> **What you need to do**: Repeat exactly the lines from the first line of the records through the line containing "[Accueil] (111, 22)", and nothing more.

Source material Block Start

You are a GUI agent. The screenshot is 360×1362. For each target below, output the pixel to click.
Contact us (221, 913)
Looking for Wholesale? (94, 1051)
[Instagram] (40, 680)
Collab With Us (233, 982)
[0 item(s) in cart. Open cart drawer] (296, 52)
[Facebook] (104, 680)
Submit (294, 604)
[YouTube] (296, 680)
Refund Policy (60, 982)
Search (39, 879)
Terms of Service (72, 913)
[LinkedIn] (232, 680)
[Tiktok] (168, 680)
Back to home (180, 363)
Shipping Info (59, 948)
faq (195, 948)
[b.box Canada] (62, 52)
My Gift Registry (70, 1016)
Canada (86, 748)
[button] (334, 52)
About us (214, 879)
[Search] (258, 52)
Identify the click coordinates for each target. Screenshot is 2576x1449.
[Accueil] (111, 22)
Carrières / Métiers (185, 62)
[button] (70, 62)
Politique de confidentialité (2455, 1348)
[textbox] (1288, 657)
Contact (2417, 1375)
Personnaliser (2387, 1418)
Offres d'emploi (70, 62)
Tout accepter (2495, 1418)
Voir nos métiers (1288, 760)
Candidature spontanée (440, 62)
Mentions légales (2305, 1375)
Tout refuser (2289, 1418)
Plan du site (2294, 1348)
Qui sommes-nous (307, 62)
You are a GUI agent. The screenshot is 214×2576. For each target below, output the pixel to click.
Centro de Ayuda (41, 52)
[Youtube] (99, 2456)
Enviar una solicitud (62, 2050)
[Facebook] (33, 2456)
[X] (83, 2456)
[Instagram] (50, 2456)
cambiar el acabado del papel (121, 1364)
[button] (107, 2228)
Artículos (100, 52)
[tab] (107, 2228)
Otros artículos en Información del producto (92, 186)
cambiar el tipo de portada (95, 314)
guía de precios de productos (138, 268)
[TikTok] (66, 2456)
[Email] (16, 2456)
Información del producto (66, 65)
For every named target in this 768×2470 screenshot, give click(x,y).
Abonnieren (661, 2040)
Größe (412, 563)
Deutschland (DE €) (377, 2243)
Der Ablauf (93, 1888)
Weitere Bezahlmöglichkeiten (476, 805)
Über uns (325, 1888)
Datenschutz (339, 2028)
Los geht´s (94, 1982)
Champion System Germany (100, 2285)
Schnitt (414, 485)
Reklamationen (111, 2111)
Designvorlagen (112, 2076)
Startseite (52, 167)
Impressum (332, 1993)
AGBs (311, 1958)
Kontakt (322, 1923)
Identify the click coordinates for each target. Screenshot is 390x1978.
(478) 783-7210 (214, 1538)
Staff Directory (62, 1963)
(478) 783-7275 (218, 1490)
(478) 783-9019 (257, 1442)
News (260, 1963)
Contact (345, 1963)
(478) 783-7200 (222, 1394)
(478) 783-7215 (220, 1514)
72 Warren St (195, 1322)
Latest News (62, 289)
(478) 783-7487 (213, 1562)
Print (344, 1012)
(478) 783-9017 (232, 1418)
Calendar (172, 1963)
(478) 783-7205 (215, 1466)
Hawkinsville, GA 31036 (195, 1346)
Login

Source material Block End

> **Exercise output**:
You are a GUI agent. The screenshot is 360×1362. For each target below, output the pixel to click.
Contact us (221, 913)
Looking for Wholesale? (94, 1051)
[Instagram] (40, 680)
Collab With Us (233, 982)
[0 item(s) in cart. Open cart drawer] (296, 52)
[Facebook] (104, 680)
Submit (294, 604)
[YouTube] (296, 680)
Refund Policy (60, 982)
Search (39, 879)
Terms of Service (72, 913)
[LinkedIn] (232, 680)
[Tiktok] (168, 680)
Back to home (180, 363)
Shipping Info (59, 948)
faq (195, 948)
[b.box Canada] (62, 52)
My Gift Registry (70, 1016)
Canada (86, 748)
[button] (334, 52)
About us (214, 879)
[Search] (258, 52)
Identify the click coordinates for each target. Screenshot is 2576x1449.
[Accueil] (111, 22)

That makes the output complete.